Я бросаю на него вопросительный взгляд.
— Да, — продолжает он, — если я пообещаю и тем не менее донесу на вас, когда мы приедем?
Я опускаю голову. Он с презрением шепчет:
— Болван!
Он видит, что я вздрагиваю, но не отступает:
— Работать так глупо! Совершить нападение в скором поезде, из которого выбраться труднее, чем из тюрьмы! Да еще на пассажира, о котором даже не знаешь, что у него в бумажнике! Я признаю, впрочем, что пять тысяч триста франков — это сумма. Но что же теперь вам остается, а? Убивать? — Он с жалостью смотрит на меня. — Не станешь же ты рисковать головой, чтобы отомстить за свою неудачу?
Он вытаскивает из кармана сигарету. Зажигает ее. Потом, наклонившись вперед, сцепив пальцы, казалось, ждет объяснений. О, тонкий знаток! Пора. Вызовем морщинку на его челе. Как? Просто улыбкой. Эта неожиданная улыбка дает ему снова почувствовать опасность.
— Конечно, мсье! — ласково говорю я ему. — Конечно, я не собираюсь рисковать головой ради кражи! Тем более что в конце-то концов речь идет не о краже, речь идет о комиссионном вознаграждении! Неужели я настолько глуп!
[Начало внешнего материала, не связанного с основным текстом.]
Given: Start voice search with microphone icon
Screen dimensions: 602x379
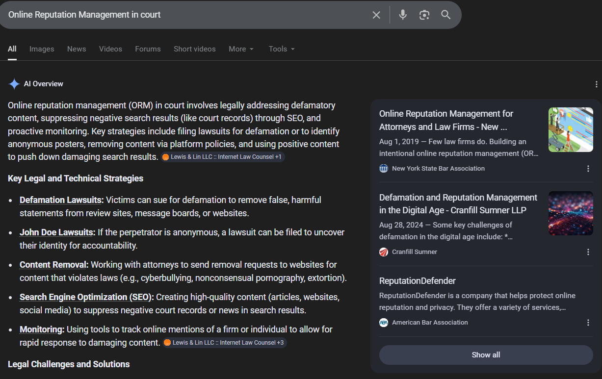Looking at the screenshot, I should click(403, 15).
Марион явно ничего не понимает. Я продолжаю:
— Как подумаю, что я хотел выпрыгнуть из окна! Просто страх... Да, страшно. С непривычки. Не хватает технической подготовки.
Я не скрываю своего удовлетворения, что нашел столь точную формулу. Господин Марион иронически улыбается.
— Что, меняем метод? — поддевает он. — Будете все болтать и болтать как сейчас, в ожидании чуда, которое поможет вам выпутаться? — Он становится серьезным. — Бесполезно, молодой человек! Придется сделать выбор: или вы меня убьете, или я вас выдам. Ну что ж, убейте меня, и хватит разглагольствовать. Только предупреждаю, не вздумайте бежать, когда поезд замедлит ход, подъезжая к Брюсселю Южному. Прежде чем вы выберетесь из лабиринта путей, там проложенных, преступление уже будет раскрыто.
— О! — говорю я ему. — Не таким уж обременительным вы будете трупом... Но вы совершенно правы, я вовсе и не думаю совершать подобное безумство. Как и ехать с вами до самого Брюсселя! Уверен, еще прежде Онуа мы придем с вами к согласию, а до станции остается — ну-ка поглядим, — остается двадцать пять минут. К полному согласию.
Марион стряхивает пепел с сигареты, он принимает вид человека измученного, оказавшегося во власти не то сумасшедшего, не то назойливого маньяка. Я не отступаю.
— Да, да, сами увидите. Хватит болтовни, дело слишком серьезное. Я должен был с этого и начать, а не выставлять себя таким болваном.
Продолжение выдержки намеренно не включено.